What this task involves: Find the line containing "Instruction: Click the 成交额 63.03万元 readout" in the entries below. Restate it and each line after it, word for word, up to and including the line containing "Given: Click copy".

Source material:
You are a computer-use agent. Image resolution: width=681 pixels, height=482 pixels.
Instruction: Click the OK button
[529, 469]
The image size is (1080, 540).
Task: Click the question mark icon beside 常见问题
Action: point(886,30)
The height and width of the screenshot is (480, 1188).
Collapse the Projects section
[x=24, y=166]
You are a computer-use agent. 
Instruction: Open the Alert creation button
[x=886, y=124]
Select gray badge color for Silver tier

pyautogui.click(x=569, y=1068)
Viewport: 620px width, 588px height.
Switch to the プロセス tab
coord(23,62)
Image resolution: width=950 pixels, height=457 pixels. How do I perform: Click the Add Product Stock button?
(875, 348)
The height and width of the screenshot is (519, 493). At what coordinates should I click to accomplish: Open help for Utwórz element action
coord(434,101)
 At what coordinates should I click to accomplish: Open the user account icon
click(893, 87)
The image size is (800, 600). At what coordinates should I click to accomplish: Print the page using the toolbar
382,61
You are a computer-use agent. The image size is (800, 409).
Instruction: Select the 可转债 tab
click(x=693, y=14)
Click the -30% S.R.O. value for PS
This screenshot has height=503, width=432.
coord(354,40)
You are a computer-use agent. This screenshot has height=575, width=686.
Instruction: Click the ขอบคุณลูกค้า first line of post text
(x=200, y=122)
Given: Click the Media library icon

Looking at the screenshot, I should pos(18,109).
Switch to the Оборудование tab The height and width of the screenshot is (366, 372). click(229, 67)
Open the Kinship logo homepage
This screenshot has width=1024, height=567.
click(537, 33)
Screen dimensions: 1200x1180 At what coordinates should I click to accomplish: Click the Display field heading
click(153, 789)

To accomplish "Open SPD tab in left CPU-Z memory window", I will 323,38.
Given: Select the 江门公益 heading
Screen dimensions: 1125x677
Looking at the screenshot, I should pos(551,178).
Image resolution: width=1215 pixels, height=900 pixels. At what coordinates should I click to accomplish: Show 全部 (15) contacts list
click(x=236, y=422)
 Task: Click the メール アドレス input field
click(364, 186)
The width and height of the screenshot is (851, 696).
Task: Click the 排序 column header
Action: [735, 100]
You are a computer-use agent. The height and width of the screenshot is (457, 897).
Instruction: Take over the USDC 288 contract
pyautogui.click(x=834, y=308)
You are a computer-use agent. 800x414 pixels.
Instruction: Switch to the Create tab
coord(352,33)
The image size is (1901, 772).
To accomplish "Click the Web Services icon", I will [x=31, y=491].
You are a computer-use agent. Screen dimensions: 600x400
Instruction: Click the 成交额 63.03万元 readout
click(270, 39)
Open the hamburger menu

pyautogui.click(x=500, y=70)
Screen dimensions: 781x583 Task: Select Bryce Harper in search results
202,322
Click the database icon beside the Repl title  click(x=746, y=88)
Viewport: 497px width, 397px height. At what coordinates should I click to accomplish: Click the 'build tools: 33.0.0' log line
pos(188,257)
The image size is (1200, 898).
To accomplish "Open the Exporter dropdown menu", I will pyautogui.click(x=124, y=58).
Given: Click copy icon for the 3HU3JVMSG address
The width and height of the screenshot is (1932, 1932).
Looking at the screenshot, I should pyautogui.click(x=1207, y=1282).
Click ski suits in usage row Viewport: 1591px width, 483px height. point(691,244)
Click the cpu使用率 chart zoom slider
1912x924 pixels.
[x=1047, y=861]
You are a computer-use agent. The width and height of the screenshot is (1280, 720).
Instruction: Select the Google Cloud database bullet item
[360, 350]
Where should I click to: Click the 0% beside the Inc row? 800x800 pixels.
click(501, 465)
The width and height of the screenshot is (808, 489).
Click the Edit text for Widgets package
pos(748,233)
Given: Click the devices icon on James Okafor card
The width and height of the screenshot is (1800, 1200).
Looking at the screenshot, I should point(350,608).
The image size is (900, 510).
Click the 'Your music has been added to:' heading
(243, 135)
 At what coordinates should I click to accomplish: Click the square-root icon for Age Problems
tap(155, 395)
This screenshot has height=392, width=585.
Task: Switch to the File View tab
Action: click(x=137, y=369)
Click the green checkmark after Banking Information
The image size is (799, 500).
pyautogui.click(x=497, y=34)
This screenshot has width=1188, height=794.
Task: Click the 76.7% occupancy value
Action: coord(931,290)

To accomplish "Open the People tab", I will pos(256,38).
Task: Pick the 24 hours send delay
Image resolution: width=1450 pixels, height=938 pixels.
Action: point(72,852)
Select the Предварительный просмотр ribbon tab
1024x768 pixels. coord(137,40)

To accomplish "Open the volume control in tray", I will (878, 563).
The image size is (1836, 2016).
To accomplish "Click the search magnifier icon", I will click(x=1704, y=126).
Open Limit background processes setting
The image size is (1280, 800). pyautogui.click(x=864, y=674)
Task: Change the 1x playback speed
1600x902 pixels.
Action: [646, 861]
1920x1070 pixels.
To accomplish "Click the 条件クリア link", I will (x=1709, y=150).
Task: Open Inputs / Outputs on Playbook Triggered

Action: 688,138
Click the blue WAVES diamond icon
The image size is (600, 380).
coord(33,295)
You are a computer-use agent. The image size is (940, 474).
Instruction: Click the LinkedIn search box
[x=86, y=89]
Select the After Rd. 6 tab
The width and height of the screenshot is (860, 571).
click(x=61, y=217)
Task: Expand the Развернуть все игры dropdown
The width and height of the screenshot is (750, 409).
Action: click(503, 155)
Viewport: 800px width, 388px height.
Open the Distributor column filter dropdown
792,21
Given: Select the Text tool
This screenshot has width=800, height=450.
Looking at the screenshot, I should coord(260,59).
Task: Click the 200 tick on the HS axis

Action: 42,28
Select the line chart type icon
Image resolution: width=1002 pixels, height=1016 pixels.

Response box:
Instruction: Click the 成交额 63.03万元 readout
click(270, 39)
Open the hamburger menu

pyautogui.click(x=500, y=70)
Screen dimensions: 781x583 Task: Select Bryce Harper in search results
202,322
Click the database icon beside the Repl title  click(x=746, y=88)
Viewport: 497px width, 397px height. At what coordinates should I click to accomplish: Click the 'build tools: 33.0.0' log line
pos(188,257)
The image size is (1200, 898).
To accomplish "Open the Exporter dropdown menu", I will pyautogui.click(x=124, y=58).
Given: Click copy icon for the 3HU3JVMSG address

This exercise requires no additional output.